Final answer:
The time required for the maximum energy in the capacitor to fall to half in the given RLC circuit is approximately 1.021 seconds, calculated using the time constant τ = L/R and the natural logarithm of 2.
Step-by-step explanation:
In an oscillating series RLC circuit with an 8.08 Ω resistor and an 11.9 H inductor, the time required for the maximum energy present in the capacitor to fall to half of its initial value can be found using the formula for the decay of energy in an RLC circuit. The decay of energy is characterized by the time constant of the circuit, which is τ = L/R. The energy in the circuit after a time t is given by E(t) = E_0 e^{-t/τ}, where E_0 is the initial energy.
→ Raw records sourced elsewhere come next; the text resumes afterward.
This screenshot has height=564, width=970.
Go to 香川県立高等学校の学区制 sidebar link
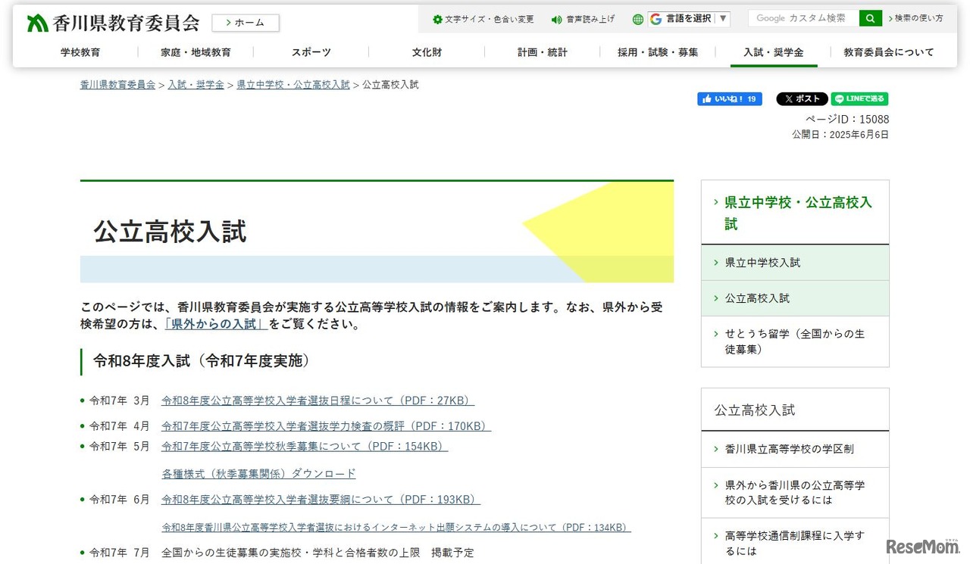coord(789,449)
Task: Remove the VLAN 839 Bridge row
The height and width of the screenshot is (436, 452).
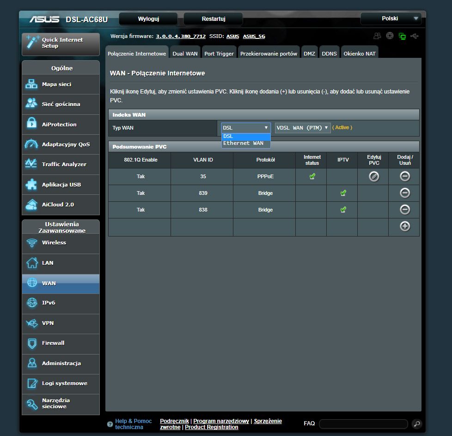Action: tap(404, 193)
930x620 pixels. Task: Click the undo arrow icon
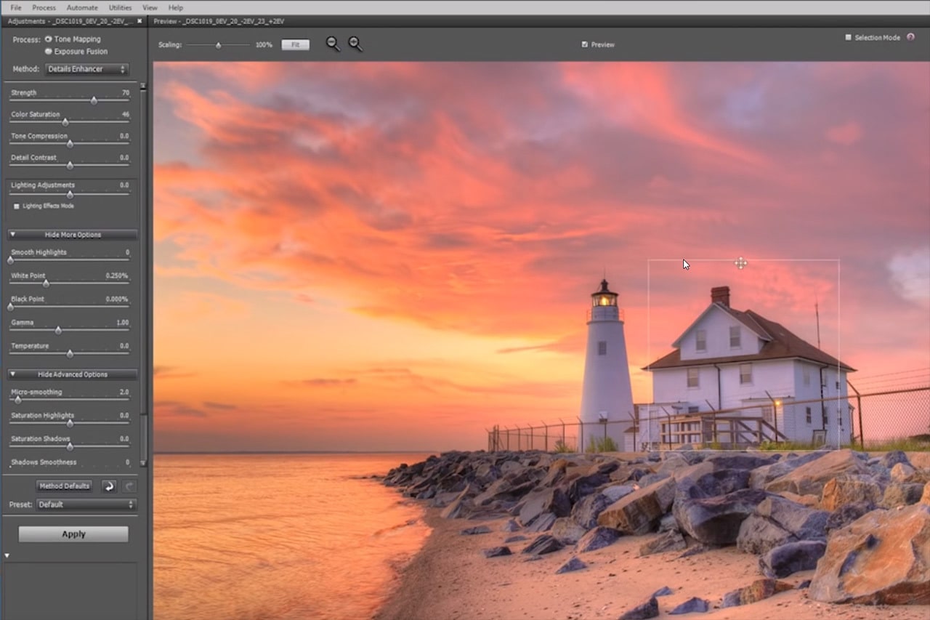tap(108, 486)
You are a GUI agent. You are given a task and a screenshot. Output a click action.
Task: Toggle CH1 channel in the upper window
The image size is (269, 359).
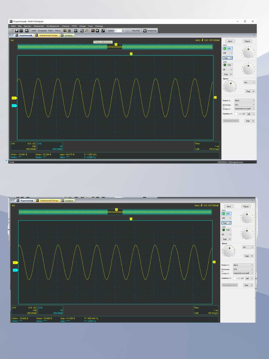tap(227, 48)
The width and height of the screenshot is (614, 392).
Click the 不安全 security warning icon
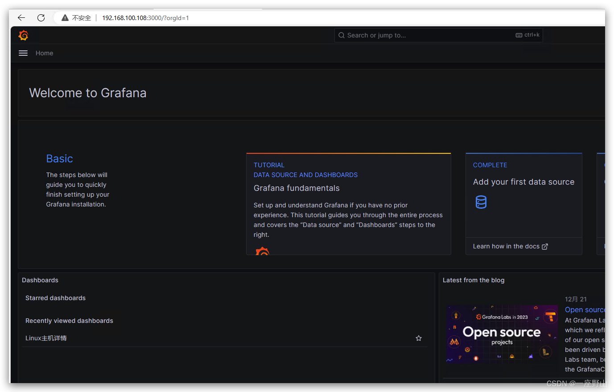[64, 17]
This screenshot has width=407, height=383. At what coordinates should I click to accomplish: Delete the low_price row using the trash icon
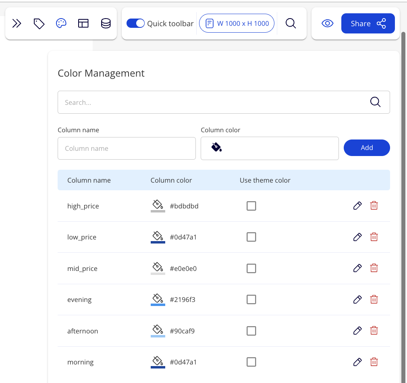pyautogui.click(x=374, y=237)
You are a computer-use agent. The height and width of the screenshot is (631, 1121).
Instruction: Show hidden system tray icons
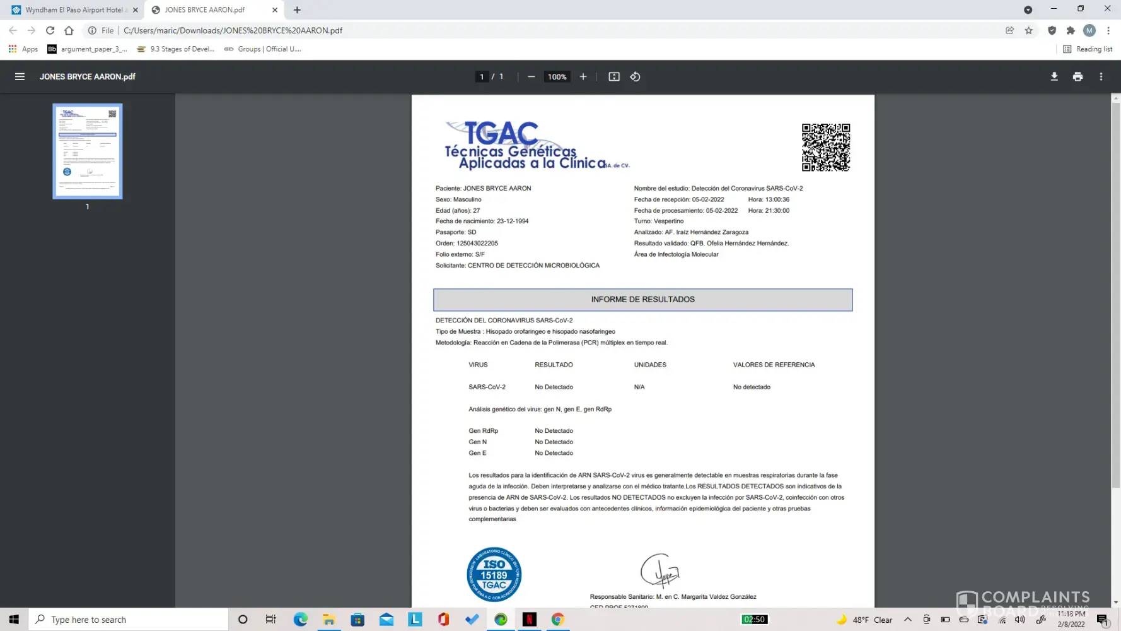click(x=907, y=620)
To find the time it takes for the energy to reduce to half its initial value, we set E(t) to E_0/2 and solve for t, which yields t = τ ln(2).
For an RLC circuit, the time constant τ is calculated as τ = L/R. In this case, with R = 8.08 Ω and L = 11.9 H, τ = 11.9 H / 8.08 Ω = 1.473 Ω·s. The time it takes for the energy to fall to half its initial value is then t = 1.473 · ln(2) = approximately 1.021 seconds.
Therefore, the time required for the energy to fall to half its value in this RLC circuit is approximately 1.021 seconds.